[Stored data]
- - - -

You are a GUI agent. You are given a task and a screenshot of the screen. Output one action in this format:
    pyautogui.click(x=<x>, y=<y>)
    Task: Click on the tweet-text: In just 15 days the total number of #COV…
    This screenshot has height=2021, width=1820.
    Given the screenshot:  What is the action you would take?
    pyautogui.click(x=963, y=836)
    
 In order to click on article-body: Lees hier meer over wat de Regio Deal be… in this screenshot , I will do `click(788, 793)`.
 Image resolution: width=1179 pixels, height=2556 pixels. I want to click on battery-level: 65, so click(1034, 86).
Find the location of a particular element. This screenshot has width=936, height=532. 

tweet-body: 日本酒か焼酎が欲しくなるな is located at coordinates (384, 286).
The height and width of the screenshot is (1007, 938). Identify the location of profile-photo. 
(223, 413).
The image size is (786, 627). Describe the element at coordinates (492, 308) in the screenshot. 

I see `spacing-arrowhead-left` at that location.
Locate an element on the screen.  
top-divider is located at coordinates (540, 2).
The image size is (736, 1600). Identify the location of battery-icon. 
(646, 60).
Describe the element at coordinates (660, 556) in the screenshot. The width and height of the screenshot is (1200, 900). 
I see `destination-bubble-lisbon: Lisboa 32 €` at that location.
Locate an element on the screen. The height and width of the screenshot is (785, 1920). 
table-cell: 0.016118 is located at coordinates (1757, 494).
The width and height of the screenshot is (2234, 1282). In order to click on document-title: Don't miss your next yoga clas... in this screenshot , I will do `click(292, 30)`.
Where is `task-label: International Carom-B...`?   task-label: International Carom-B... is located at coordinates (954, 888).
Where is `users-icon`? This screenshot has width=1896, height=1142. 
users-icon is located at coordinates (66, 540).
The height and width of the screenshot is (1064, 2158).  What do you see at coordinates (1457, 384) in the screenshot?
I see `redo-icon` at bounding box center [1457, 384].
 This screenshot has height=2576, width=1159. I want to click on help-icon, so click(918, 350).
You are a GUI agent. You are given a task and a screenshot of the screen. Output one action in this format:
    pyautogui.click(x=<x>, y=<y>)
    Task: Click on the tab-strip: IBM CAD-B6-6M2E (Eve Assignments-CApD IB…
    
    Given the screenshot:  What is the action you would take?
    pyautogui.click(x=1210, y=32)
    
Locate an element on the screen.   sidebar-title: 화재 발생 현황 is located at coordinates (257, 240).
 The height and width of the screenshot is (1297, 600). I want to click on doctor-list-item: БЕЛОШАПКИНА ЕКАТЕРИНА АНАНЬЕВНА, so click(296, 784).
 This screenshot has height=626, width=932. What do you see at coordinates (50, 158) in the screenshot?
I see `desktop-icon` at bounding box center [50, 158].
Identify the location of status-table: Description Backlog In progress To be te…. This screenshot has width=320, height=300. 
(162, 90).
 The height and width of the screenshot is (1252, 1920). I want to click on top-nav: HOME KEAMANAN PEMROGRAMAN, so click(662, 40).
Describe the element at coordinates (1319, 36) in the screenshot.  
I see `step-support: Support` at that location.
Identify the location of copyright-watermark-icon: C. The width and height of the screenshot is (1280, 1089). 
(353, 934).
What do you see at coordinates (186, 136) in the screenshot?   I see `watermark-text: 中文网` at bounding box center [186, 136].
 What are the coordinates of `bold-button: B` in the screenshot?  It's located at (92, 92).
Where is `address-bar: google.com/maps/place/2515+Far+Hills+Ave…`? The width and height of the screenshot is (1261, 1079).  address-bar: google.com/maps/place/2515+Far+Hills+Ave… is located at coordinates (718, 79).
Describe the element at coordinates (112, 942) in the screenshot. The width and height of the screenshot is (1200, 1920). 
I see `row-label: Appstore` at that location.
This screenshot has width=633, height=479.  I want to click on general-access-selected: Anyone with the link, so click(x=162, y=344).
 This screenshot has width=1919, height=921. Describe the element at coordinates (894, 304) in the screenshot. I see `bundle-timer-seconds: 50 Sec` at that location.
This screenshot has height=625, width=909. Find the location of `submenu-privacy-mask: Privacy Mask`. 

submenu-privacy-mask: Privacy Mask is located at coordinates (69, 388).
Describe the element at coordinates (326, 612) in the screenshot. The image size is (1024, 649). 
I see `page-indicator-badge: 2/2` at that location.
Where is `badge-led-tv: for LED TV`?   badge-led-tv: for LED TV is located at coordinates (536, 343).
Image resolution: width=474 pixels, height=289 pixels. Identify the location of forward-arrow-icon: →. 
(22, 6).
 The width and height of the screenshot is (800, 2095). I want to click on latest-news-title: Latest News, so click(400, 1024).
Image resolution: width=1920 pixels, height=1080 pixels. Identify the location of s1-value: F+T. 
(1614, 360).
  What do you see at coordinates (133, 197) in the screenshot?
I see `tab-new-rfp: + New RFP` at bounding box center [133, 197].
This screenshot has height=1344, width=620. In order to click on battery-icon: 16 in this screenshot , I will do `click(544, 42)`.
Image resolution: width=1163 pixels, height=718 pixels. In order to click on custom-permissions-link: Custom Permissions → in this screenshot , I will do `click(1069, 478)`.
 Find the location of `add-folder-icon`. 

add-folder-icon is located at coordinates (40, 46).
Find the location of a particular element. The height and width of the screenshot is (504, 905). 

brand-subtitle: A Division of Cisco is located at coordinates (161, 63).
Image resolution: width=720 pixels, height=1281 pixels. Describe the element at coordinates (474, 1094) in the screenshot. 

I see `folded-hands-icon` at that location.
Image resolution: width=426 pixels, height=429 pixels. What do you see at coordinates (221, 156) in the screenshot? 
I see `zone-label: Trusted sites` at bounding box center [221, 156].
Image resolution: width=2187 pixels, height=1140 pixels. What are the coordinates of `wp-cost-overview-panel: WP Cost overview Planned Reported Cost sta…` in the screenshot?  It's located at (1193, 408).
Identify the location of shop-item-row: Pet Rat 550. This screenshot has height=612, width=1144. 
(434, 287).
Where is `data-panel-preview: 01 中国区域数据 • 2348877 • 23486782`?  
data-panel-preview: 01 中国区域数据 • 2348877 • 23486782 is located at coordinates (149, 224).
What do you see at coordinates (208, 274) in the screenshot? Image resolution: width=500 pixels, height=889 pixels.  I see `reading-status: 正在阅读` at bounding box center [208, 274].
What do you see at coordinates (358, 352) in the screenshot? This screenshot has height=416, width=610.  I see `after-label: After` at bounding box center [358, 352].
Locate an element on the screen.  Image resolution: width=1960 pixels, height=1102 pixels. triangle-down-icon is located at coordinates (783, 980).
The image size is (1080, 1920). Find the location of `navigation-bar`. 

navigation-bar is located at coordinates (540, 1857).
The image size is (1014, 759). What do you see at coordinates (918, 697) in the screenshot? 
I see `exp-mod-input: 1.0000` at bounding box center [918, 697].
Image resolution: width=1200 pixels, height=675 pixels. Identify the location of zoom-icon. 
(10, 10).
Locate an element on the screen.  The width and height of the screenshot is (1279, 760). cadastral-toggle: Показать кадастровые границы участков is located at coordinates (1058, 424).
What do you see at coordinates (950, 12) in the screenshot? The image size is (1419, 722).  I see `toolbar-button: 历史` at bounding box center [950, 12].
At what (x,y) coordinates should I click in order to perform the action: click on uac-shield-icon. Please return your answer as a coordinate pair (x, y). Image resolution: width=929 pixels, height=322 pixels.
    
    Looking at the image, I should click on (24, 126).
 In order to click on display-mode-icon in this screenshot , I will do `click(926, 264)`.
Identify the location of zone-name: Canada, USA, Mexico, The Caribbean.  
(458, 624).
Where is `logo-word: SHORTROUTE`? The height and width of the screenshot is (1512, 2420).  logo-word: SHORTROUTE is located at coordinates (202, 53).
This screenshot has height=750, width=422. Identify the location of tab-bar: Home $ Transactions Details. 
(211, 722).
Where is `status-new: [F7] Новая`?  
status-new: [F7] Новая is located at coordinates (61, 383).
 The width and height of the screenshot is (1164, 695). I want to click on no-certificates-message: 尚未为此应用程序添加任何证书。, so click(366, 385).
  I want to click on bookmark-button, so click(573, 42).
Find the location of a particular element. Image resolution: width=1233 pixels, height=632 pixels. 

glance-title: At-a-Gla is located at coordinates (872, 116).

- - - -

Exercise objective.
Print the material again word for word, beginning at the line that contains "coordinates (954, 888)." and stopping after the line that contains "center [50, 158].".

Task response.
Where is `task-label: International Carom-B...`?   task-label: International Carom-B... is located at coordinates (954, 888).
Where is `users-icon`? This screenshot has width=1896, height=1142. 
users-icon is located at coordinates (66, 540).
The height and width of the screenshot is (1064, 2158).  What do you see at coordinates (1457, 384) in the screenshot?
I see `redo-icon` at bounding box center [1457, 384].
 This screenshot has height=2576, width=1159. I want to click on help-icon, so click(918, 350).
You are a GUI agent. You are given a task and a screenshot of the screen. Output one action in this format:
    pyautogui.click(x=<x>, y=<y>)
    Task: Click on the tab-strip: IBM CAD-B6-6M2E (Eve Assignments-CApD IB…
    
    Given the screenshot:  What is the action you would take?
    pyautogui.click(x=1210, y=32)
    
Locate an element on the screen.   sidebar-title: 화재 발생 현황 is located at coordinates (257, 240).
 The height and width of the screenshot is (1297, 600). I want to click on doctor-list-item: БЕЛОШАПКИНА ЕКАТЕРИНА АНАНЬЕВНА, so click(296, 784).
 This screenshot has height=626, width=932. What do you see at coordinates (50, 158) in the screenshot?
I see `desktop-icon` at bounding box center [50, 158].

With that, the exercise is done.